Your task: Extract the first line through the line containing "Task: Expand 'View more' item details" from the listing below, exactly as written.

Records for the task:
++++++++++
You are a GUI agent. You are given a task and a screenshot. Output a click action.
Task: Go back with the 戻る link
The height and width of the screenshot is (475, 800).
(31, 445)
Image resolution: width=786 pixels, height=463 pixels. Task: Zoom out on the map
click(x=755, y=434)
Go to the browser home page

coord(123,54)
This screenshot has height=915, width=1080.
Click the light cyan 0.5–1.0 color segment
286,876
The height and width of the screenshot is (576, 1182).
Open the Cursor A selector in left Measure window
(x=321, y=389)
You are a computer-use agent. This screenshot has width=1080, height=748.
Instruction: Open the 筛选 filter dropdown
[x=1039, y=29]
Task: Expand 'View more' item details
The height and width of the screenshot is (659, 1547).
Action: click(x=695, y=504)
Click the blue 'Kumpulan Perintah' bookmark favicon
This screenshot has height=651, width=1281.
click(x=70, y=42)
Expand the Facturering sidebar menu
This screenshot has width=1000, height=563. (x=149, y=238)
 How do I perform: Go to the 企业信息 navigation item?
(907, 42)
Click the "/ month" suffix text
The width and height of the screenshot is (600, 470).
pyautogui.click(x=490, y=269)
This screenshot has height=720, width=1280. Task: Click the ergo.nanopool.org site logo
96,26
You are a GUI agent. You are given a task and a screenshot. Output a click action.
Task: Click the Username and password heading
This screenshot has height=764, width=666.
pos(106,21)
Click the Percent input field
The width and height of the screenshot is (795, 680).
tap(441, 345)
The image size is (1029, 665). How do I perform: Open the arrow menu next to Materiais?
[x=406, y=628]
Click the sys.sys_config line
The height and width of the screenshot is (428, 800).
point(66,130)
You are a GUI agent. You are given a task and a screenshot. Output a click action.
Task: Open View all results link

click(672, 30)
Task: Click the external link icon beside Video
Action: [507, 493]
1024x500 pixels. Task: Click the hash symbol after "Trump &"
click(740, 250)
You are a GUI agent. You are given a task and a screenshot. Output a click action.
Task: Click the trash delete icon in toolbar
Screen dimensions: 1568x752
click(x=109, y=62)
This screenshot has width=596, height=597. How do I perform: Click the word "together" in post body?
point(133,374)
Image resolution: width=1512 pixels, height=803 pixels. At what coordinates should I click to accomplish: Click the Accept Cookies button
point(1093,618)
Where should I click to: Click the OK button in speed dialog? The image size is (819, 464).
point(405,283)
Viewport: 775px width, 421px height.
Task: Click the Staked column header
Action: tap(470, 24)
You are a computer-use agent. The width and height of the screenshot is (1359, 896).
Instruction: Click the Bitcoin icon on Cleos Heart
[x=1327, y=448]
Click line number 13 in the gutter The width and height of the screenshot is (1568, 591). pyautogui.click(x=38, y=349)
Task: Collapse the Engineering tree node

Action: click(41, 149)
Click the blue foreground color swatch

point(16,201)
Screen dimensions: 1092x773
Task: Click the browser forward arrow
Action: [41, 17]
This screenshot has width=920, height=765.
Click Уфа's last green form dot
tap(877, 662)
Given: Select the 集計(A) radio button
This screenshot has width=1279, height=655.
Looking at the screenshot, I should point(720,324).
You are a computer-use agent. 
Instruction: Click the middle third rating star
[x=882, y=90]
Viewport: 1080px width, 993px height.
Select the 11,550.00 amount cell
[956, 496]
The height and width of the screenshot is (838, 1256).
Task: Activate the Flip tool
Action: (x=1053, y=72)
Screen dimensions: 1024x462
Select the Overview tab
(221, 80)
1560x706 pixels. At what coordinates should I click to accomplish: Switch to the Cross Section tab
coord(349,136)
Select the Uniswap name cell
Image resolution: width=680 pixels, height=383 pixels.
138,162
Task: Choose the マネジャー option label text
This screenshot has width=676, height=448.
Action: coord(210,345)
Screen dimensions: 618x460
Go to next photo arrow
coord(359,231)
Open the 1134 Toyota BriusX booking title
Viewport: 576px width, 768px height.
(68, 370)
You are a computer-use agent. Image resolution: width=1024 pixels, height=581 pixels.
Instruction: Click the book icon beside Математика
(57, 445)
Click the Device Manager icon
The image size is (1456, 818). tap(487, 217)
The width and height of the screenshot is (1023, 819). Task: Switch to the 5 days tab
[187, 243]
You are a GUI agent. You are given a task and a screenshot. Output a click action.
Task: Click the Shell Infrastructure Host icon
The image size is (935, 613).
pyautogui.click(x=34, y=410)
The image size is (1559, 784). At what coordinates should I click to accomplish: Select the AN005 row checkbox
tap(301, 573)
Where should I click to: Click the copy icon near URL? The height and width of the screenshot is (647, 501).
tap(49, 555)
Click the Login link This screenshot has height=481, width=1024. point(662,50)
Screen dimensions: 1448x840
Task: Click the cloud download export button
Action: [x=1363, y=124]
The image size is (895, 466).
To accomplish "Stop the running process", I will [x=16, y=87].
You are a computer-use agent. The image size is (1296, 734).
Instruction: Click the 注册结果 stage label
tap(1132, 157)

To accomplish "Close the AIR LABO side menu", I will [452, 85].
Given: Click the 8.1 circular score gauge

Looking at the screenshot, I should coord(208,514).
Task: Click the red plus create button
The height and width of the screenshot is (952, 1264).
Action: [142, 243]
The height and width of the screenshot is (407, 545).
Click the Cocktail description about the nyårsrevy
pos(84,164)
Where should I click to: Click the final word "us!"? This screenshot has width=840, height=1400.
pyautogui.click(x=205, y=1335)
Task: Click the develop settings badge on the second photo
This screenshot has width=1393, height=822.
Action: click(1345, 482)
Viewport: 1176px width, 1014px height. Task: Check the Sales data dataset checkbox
++++++++++
Response below:
You are a GUI agent. You are given a task and a screenshot. Output a click action.
Task: Go back with the 戻る link
The height and width of the screenshot is (475, 800).
(31, 445)
Image resolution: width=786 pixels, height=463 pixels. Task: Zoom out on the map
click(x=755, y=434)
Go to the browser home page

coord(123,54)
This screenshot has height=915, width=1080.
Click the light cyan 0.5–1.0 color segment
286,876
The height and width of the screenshot is (576, 1182).
Open the Cursor A selector in left Measure window
(x=321, y=389)
You are a computer-use agent. This screenshot has width=1080, height=748.
Instruction: Open the 筛选 filter dropdown
[x=1039, y=29]
Task: Expand 'View more' item details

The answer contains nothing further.